I'm also surprised that instead of "sending the kids off to college" I am seeing something different in my mind's eye: maybe a campfire visit with my kids and maybe even their kids, after a hard week's work, singing some treasured folk songs, and reading some John Muir, discussing it late into the evening and solving the world's problems as the world settles around us and the cicadas buzz.
Anyways, I used to think about how my kids were going to grow up really good scientists or really good historians and how something was going to stick. But now I think... my kids are going to grow up really good THINKERS, and then the whole world is their oyster.

Lately, too, I've been getting rid of all my books that don't make the "perfect" cut. And that has often included books that are so clearly subject-oriented that other subjects are excluded. In the end, I find, I'm reading history when I read a living book about a plant and the one who discovered it, or reading science or arithmetic when I read the biography of a philosopher. Everything seems to mesh into this big, beautiful "story of the world."  I love it, but it makes it so hard for me to compartmentalize when I am planning books for the family to read aloud! This is also an integrated education--- although it seems more complex, there is something so beautifully simple about reading a classic and saying: "let's see what we dig out."
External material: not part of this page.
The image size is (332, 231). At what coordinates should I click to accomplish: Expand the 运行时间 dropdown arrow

I hear parents ask a lot of questions about how we lesson plan. The real answer is that we don't... we read incredible books, and we discuss them. Sometimes we use them for reading practice, other times for memorization. We might copy portions of them in our own hand, or dictate portions of them to each other. If they contain a potential activity that we think sounds important or interesting, we might re-create it using materials we have at home, to better understand it. That's really the extent of our "plans."
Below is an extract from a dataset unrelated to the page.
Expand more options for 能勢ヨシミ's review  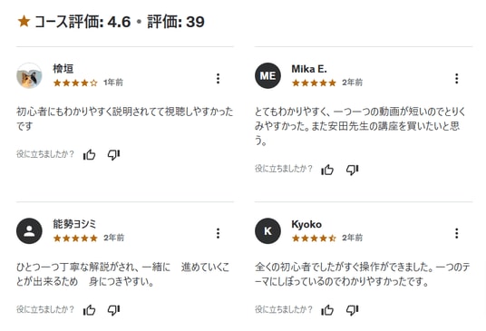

I hear parents say a lot of things on facebook. Here is one of the most common complaints I hear in the homeschooling realm:

"When will my child be ready to do this stuff on his/her own?"
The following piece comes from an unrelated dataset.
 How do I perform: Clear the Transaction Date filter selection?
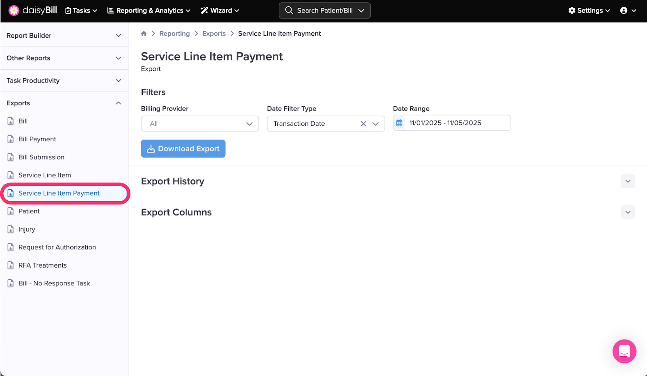click(363, 124)
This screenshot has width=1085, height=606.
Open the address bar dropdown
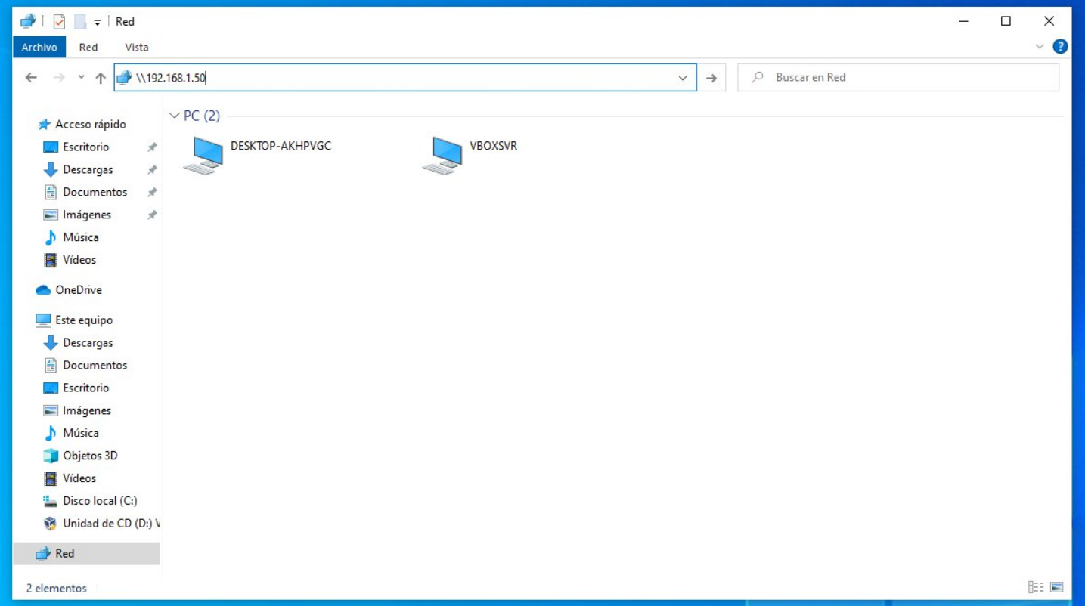click(x=683, y=77)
I believe that children will branch out when they are good and ready, and that our job is neither to stifle them nor to push them, but just to observe, encourage, support, and model until they figure it out. When we make this stuff important to everyone in the family, people tend to NOT fall by the wayside. I learned by having a co-op with a dear friend of mine that the stuff we do not get to still gets done when we commit to doing it regularly even when life gets "in the way" and it is imperfect.
The growth still happens.

Ultimately, when I talk about integration I am thinking of how we ALL begin to connect the dots and how the material we study affects our day and how our day affects how we study and everything in between.I mean--- not unschooling--- but flexibility and learning-across-borders. I mean that our learning has become a lifestyle, and that it just feels.. whole.
I have friends whose kids don't even realize they are IN school-- they are constantly telling people that they aren't. Which is embarrassing, but hilarious. And kinda what we want, in the end.

1 comment:

  1. Hahaha, our kids used to say they didn't go tot school all the :D Only years of me correcting, "we homeschool" has changed that.